Kebaruan berikutnya dapat dikembangkan melalui penguatan maqasid syariah dalam etika profesi modern, sebuah ranah yang hingga kini relatif jarang disentuh. Kajian seperti fiqh kewartawanan, etika media sosial, AI ethics, dan bioethics dapat menjadi pintu masuk untuk mengintegrasikan maqasid ke dalam kehidupan profesional kontemporer. Dengan pendekatan ini, maqasid bertransformasi menjadi landasan etis yang relevan dalam menghadapi dilema moral baru yang muncul dalam masyarakat digital, teknologi tinggi, dan bidang-bidang profesi yang kompleks. Ini merupakan bentuk ekspansi konsep maqasid ke ranah yang lebih operasional dan aplikatif dalam kehidupan sehari-hari masyarakat modern.
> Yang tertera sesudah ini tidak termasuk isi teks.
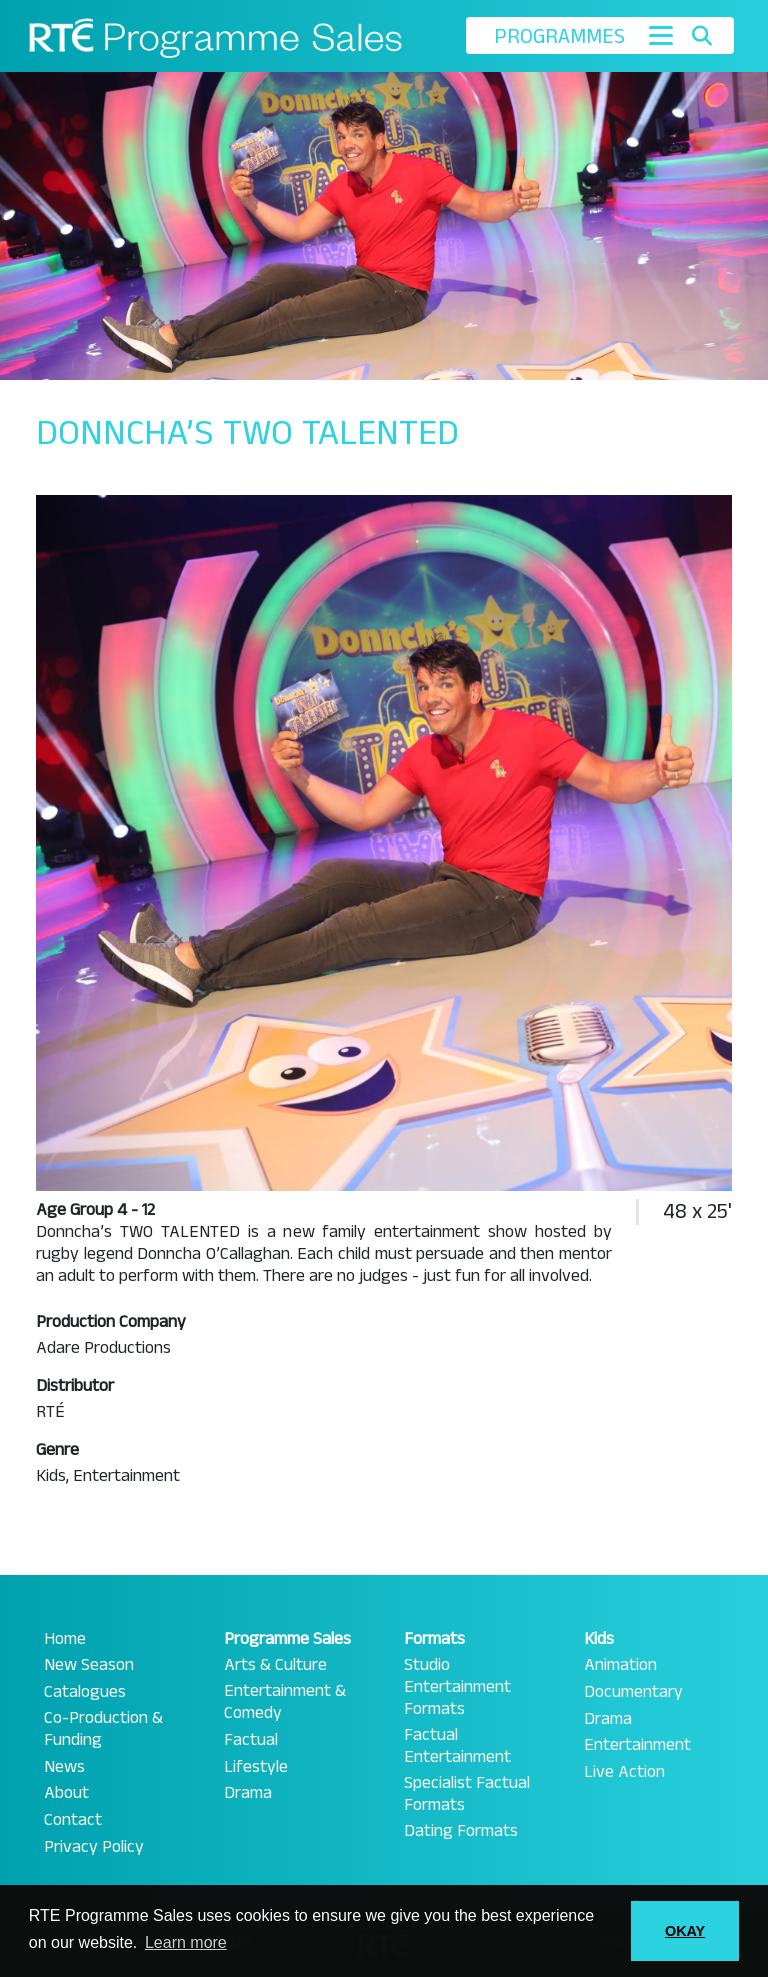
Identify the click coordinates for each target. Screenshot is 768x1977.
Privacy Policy (94, 1847)
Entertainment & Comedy (285, 1702)
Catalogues (85, 1692)
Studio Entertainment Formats (457, 1687)
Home (65, 1639)
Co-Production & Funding (103, 1729)
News (64, 1767)
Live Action (624, 1772)
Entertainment (637, 1745)
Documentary (633, 1692)
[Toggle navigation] (661, 35)
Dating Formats (461, 1831)
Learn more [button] (186, 1942)
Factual (251, 1740)
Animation (620, 1665)
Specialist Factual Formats (467, 1794)
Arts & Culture (275, 1665)
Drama (248, 1793)
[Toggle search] (701, 36)
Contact (73, 1820)
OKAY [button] (685, 1931)
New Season (89, 1665)
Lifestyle (256, 1767)
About (66, 1793)
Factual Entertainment (457, 1746)
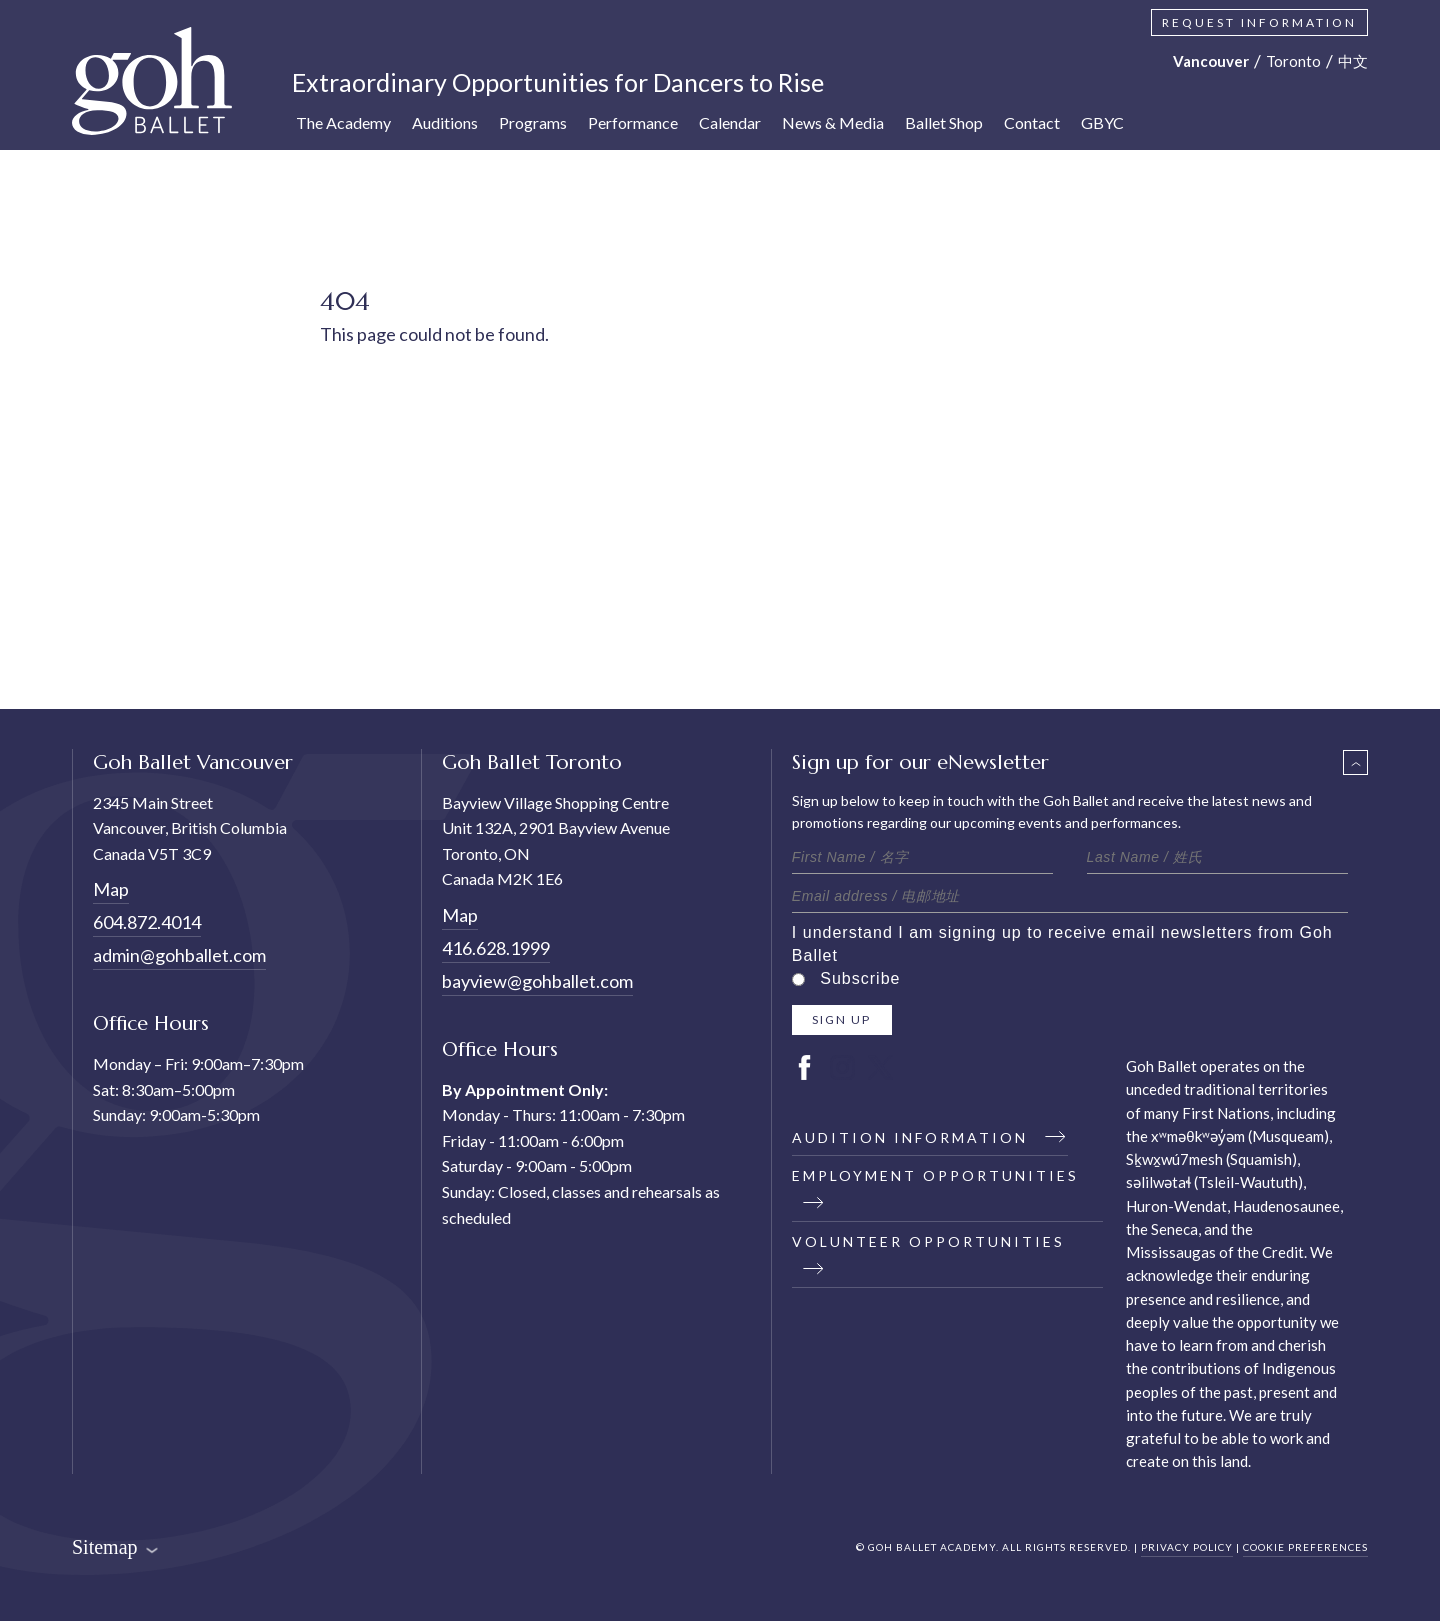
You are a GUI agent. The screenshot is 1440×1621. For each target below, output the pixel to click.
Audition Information (930, 1137)
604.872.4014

Dari sisi pendekatan riset, kebaruan juga dapat dikembangkan melalui penggunaan metode berbasis data dan teknologi digital. Adopsi pendekatan seperti bibliometric analysis, big data analytics, fuzzy delphi, hingga machine learning memungkinkan eksplorasi maqasid dalam kebijakan publik dan pengambilan keputusan yang berbasis bukti (evidence-based decision making). Transformasi metode ini akan menjadikan maqasid tidak hanya sebagai kerangka normatif yang filosofis, tetapi juga sebagai instrumen yang relevan secara praktis dan ilmiah dalam menyusun strategi, regulasi, dan kebijakan yang terukur.

Selain itu, peluang kebaruan juga terdapat dalam aplikasi maqasid syariah pada konteks multikultural dan pluralitas agama. Kajian-kajian mengenai interfaith marriage, muslim minority, serta global governance dapat membuka ruang dialog yang lebih luas, di mana maqasid diposisikan sebagai paradigma inklusif dalam membangun relasi antaragama, memperkuat koeksistensi, dan mendukung perdamaian global. Pendekatan ini mengaktualisasikan maqasid sebagai prinsip moral universal yang mampu beradaptasi dengan keragaman budaya dan keyakinan.

Terakhir, terdapat ruang strategis untuk mengembangkan maqasid dalam manajemen kebijakan publik dan kelembagaan modern. Inisiatif seperti pengembangan governance models, corporate social responsibility, dan policy innovation berbasis maqasid syariah akan memperkuat posisinya sebagai kerangka kerja praktis dalam reformasi tata kelola sosial dan ekonomi. Pendekatan ini memungkinkan maqasid menjadi fondasi dalam merancang sistem manajemen yang adil, akuntabel, dan berorientasi pada kemaslahatan umat secara luas.

Dengan demikian, kebaharuan kajian maqasid syariah tidak hanya terletak pada perluasan topik, tetapi juga pada integrasi pendekatan interdisipliner, pemanfaatan teknologi, serta penerapan praktis dalam konteks sosial kontemporer. Hal ini menjadikan maqasid syariah sebagai paradigma yang dinamis, adaptif, dan siap menjawab tantangan zaman secara konstruktif dan transformatif.